Richiesta alla Regione Lombardia di tornare al confronto e non tradire il principio di sussidiarietà

Tratto da 

In una lettera inviata al Presidente della Regione Lombardia e a quello del Consiglio Regionale, numerose organizzazioni, tra cui anche la Federazione LEDHA, hanno espresso il proprio disappunto per il mancato coinvolgimento rispetto all’approvazione del “Testo Unico sulla disabilità”, ritenuto come «l’ultimo di una serie di episodi di mancato coinvolgimento delle realtà più attive nel campo della disabilità nei momenti di dibattito che hanno preceduto l’approvazione di altri importanti provvedimenti»

In una lettera inviata al presidente della Regione Lombardia Attilio Fontana e al presidente del Consiglio Regionale Federico Romani, il Forum Terzo Settore Lombardia, la LEDHA (Lega per i Diritti delle Persone con Disabilità, componente lombarda della FISH-Federazione Italiana per i Diritti delle Persone con Disabilità), ACI Welfare, il Coordinamento Regionale Lombardo dell’AIAS, la FAND (Federazione tra le Associazioni Nazionali delle Persone con Disabilità) e l’Uneba hanno espresso il proprio disappunto per il mancato coinvolgimento della società civile – e in particolare delle Associazioni impegnate sulla fronte della disabilità – rispetto alla recente approvazione, da parte del Consiglio Regionale della Lombardia,Testo Unico degli interventi regionali per l’inclusione sociale e la tutela delle persone con disabilità o in condizioni di fragilità per le attività di assistenza e cura, ciò che viene giudicato come un vero e proprio «tradimento del principio di sussidiarietà che contraddistingue ormai da tanti anni l’azione della Regione Lombardia nel campo sociale».

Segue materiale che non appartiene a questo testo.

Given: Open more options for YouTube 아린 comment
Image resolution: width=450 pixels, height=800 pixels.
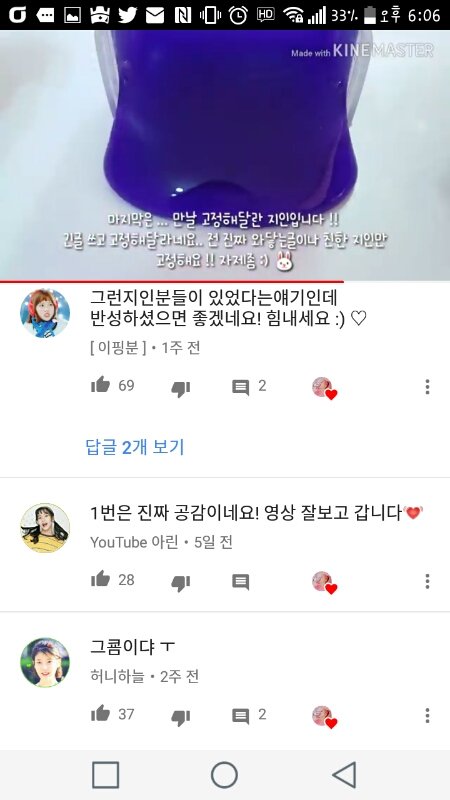Looking at the screenshot, I should tap(427, 581).
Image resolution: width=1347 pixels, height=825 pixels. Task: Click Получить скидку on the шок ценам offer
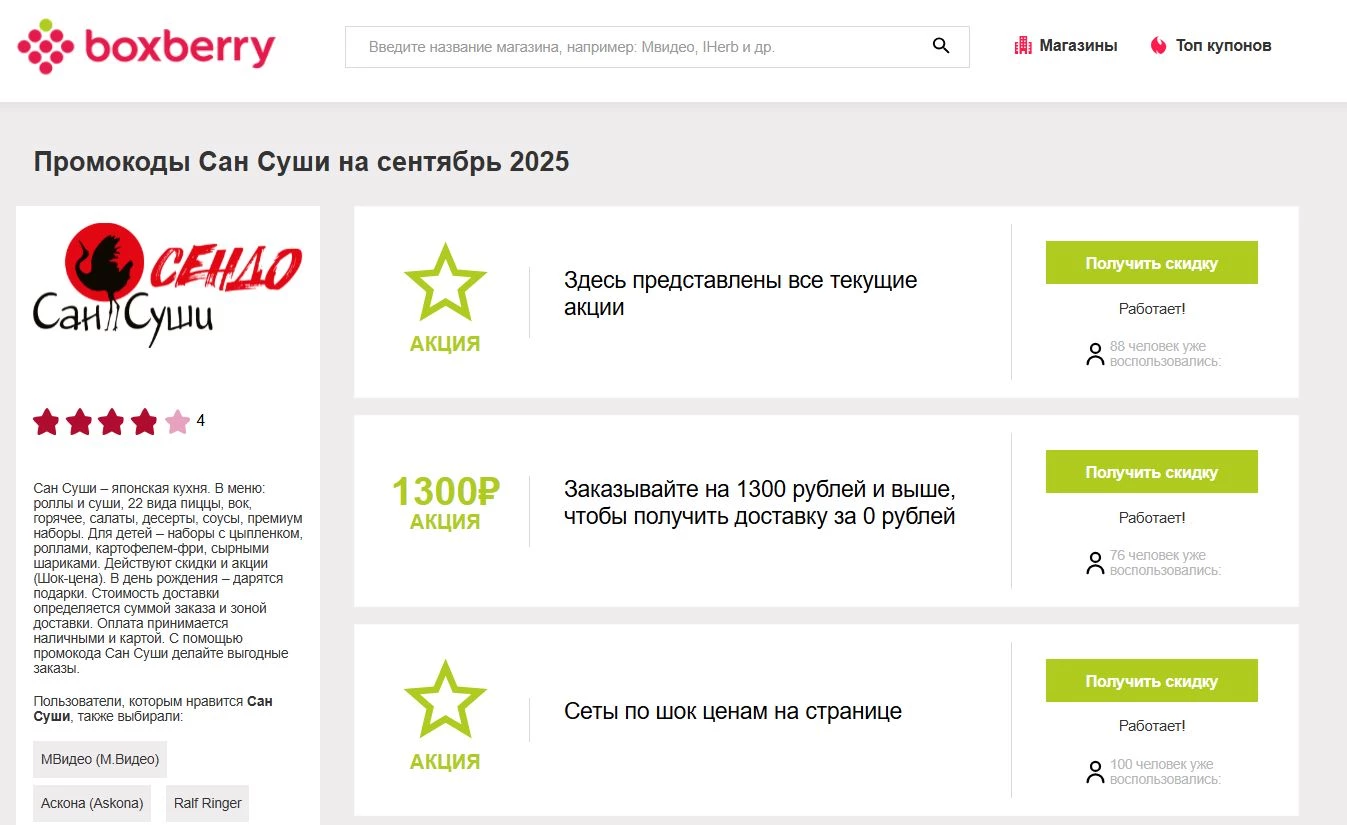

«Questa esclusione – hanno per altro sottolineato le varie organizzazioni – costituisce solo l’ultimo di una serie di episodi di mancato coinvolgimento delle realtà più attive nel campo della disabilità nei momenti di dibattito che hanno preceduto l’approvazione di altri importanti provvedimenti, quali il Piano di Azione Regionale per le politiche in favore delle persone con disabilità (PAR) 2026-2028, il Piano Formativo Regionale sull’applicazione del Decreto 62/24, inviato al Ministero per le disabilità e il Monitoraggio della Legge Regionale 25/22 (Politiche di welfare sociale regionale per il riconoscimento del diritto alla vita indipendente e all’inclusione sociale di tutte le persone con disabilità). E a questo si aggiunga anche la mancata risposta alla lettera inviata sulla questione della somministrazione dei farmaci nelle Unità di Offerta».
«Non si tratta solo o tanto di mancati adempimenti formale – scrivono ancora le organizzazioni, nella lettera inviata al Presidente della regione e al Presidente del Consiglio Regionale -, giacché questa serie di provvedimenti risente in modo significativo, dal punto di vista della qualità dei contenuti, del fatto di essere stati realizzati senza un adeguato momento di confronto con le nostre realtà, che sono le più prossime alle persone con disabilità e ai loro familiari».

In tal senso, il nuovo “Testo Unico” (Legge Regionale 13/26 dell’11 giugno scorso) accorpa cinque Leggi Regionali approvate tra il 2015 e il 2022, che riguardano àmbiti centrali delle politiche per la disabilità: dal diritto alla vita indipendente all’inclusione sociale, dal sostegno ai caregiver familiari al lavoro degli assistenti familiari, fino agli interventi per la comunicazione e la sicurezza nelle strutture residenziali. «Se ci aveste interpellato – si legge nella lettera delle organizzazioni – avremmo potuto dirvi che il semplice accorpamento di cinque leggi non comporta alcun vantaggio reale alla vita delle persone con disabilità e dei loro familiari. Queste operazioni, infatti, hanno senso se, con attenzione e prudenza, si interviene su testi tra loro vicini per renderli complementari ed, eventualmente, per integrarli, al fine di rendere più facile l’accesso ai sostegni da parte delle persone. E avremmo potuto anche dirvi che un’operazione di questa natura a invarianza delle risorse economiche è priva di ogni efficacia».

L’auspicio espresso in conclusione da Forum Terzo Settore Lombardia, LEDHA, ACI Welfare, AIAS Lombardia, FAND e Uneba è che i recenti episodi di mancato coinvolgimento «si rivelino una serie di incidenti di percorso» e che si possa riprendere nel più breve tempo possibile «la strada del libero confronto che da tanti anni caratterizza la relazione con la nostra Regione». (S.B.)